DATA SHOWN below:
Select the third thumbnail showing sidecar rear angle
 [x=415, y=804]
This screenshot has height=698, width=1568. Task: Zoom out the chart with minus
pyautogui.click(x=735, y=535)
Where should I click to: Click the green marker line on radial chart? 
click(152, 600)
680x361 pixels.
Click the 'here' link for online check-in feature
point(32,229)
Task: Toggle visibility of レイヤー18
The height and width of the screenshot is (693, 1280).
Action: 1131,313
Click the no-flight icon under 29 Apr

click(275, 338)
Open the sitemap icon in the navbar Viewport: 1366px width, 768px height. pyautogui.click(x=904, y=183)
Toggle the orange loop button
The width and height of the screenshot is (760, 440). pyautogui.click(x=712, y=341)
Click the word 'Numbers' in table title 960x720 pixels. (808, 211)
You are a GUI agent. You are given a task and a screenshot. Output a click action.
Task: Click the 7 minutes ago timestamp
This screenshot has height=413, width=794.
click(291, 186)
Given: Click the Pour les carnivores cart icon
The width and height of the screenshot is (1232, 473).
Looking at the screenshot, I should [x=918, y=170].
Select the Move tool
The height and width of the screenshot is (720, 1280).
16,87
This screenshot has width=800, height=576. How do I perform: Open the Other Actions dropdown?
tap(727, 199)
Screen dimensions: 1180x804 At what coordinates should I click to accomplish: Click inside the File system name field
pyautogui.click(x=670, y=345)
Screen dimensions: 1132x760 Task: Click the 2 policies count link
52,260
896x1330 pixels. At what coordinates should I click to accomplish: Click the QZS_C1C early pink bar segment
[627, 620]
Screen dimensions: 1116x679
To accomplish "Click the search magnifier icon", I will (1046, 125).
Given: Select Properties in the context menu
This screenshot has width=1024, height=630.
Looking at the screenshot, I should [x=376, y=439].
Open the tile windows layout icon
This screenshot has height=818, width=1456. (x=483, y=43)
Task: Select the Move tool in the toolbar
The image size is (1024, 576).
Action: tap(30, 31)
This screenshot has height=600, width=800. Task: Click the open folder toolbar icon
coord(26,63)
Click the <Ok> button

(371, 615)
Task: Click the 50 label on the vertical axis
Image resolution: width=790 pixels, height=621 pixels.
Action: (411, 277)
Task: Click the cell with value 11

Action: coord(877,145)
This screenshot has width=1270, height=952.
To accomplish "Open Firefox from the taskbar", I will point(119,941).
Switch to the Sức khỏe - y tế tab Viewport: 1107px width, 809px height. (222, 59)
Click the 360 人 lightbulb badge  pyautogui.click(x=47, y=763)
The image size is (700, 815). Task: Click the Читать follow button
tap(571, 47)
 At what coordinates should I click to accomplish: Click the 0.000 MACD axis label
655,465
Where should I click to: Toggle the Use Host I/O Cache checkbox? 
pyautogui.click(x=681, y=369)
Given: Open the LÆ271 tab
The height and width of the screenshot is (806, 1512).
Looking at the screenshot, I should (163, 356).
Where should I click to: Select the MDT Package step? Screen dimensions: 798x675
End of DATA SHOWN.
→ EXERCISE AIM
Transcribe every line of the records, keeping each one exact.

→ ANSWER TO THIS PROBLEM
Select the third thumbnail showing sidecar rear angle
 [x=415, y=804]
This screenshot has height=698, width=1568. Task: Zoom out the chart with minus
pyautogui.click(x=735, y=535)
Where should I click to: Click the green marker line on radial chart? 
click(152, 600)
680x361 pixels.
Click the 'here' link for online check-in feature
point(32,229)
Task: Toggle visibility of レイヤー18
The height and width of the screenshot is (693, 1280).
Action: 1131,313
Click the no-flight icon under 29 Apr

click(275, 338)
Open the sitemap icon in the navbar Viewport: 1366px width, 768px height. pyautogui.click(x=904, y=183)
Toggle the orange loop button
The width and height of the screenshot is (760, 440). pyautogui.click(x=712, y=341)
Click the word 'Numbers' in table title 960x720 pixels. (808, 211)
You are a GUI agent. You are given a task and a screenshot. Output a click action.
Task: Click the 7 minutes ago timestamp
This screenshot has height=413, width=794.
click(291, 186)
Given: Click the Pour les carnivores cart icon
The width and height of the screenshot is (1232, 473).
Looking at the screenshot, I should [x=918, y=170].
Select the Move tool
The height and width of the screenshot is (720, 1280).
16,87
This screenshot has width=800, height=576. How do I perform: Open the Other Actions dropdown?
tap(727, 199)
Screen dimensions: 1180x804 At what coordinates should I click to accomplish: Click inside the File system name field
pyautogui.click(x=670, y=345)
Screen dimensions: 1132x760 Task: Click the 2 policies count link
52,260
896x1330 pixels. At what coordinates should I click to accomplish: Click the QZS_C1C early pink bar segment
[627, 620]
Screen dimensions: 1116x679
To accomplish "Click the search magnifier icon", I will (1046, 125).
Given: Select Properties in the context menu
This screenshot has width=1024, height=630.
Looking at the screenshot, I should [x=376, y=439].
Open the tile windows layout icon
This screenshot has height=818, width=1456. (x=483, y=43)
Task: Select the Move tool in the toolbar
The image size is (1024, 576).
Action: tap(30, 31)
This screenshot has height=600, width=800. Task: Click the open folder toolbar icon
coord(26,63)
Click the <Ok> button

(371, 615)
Task: Click the 50 label on the vertical axis
Image resolution: width=790 pixels, height=621 pixels.
Action: (411, 277)
Task: Click the cell with value 11

Action: coord(877,145)
This screenshot has width=1270, height=952.
To accomplish "Open Firefox from the taskbar", I will point(119,941).
Switch to the Sức khỏe - y tế tab Viewport: 1107px width, 809px height. (222, 59)
Click the 360 人 lightbulb badge  pyautogui.click(x=47, y=763)
The image size is (700, 815). Task: Click the Читать follow button
tap(571, 47)
 At what coordinates should I click to accomplish: Click the 0.000 MACD axis label
655,465
Where should I click to: Toggle the Use Host I/O Cache checkbox? 
pyautogui.click(x=681, y=369)
Given: Open the LÆ271 tab
The height and width of the screenshot is (806, 1512).
Looking at the screenshot, I should (163, 356).
Where should I click to: Select the MDT Package step? Screen dimensions: 798x675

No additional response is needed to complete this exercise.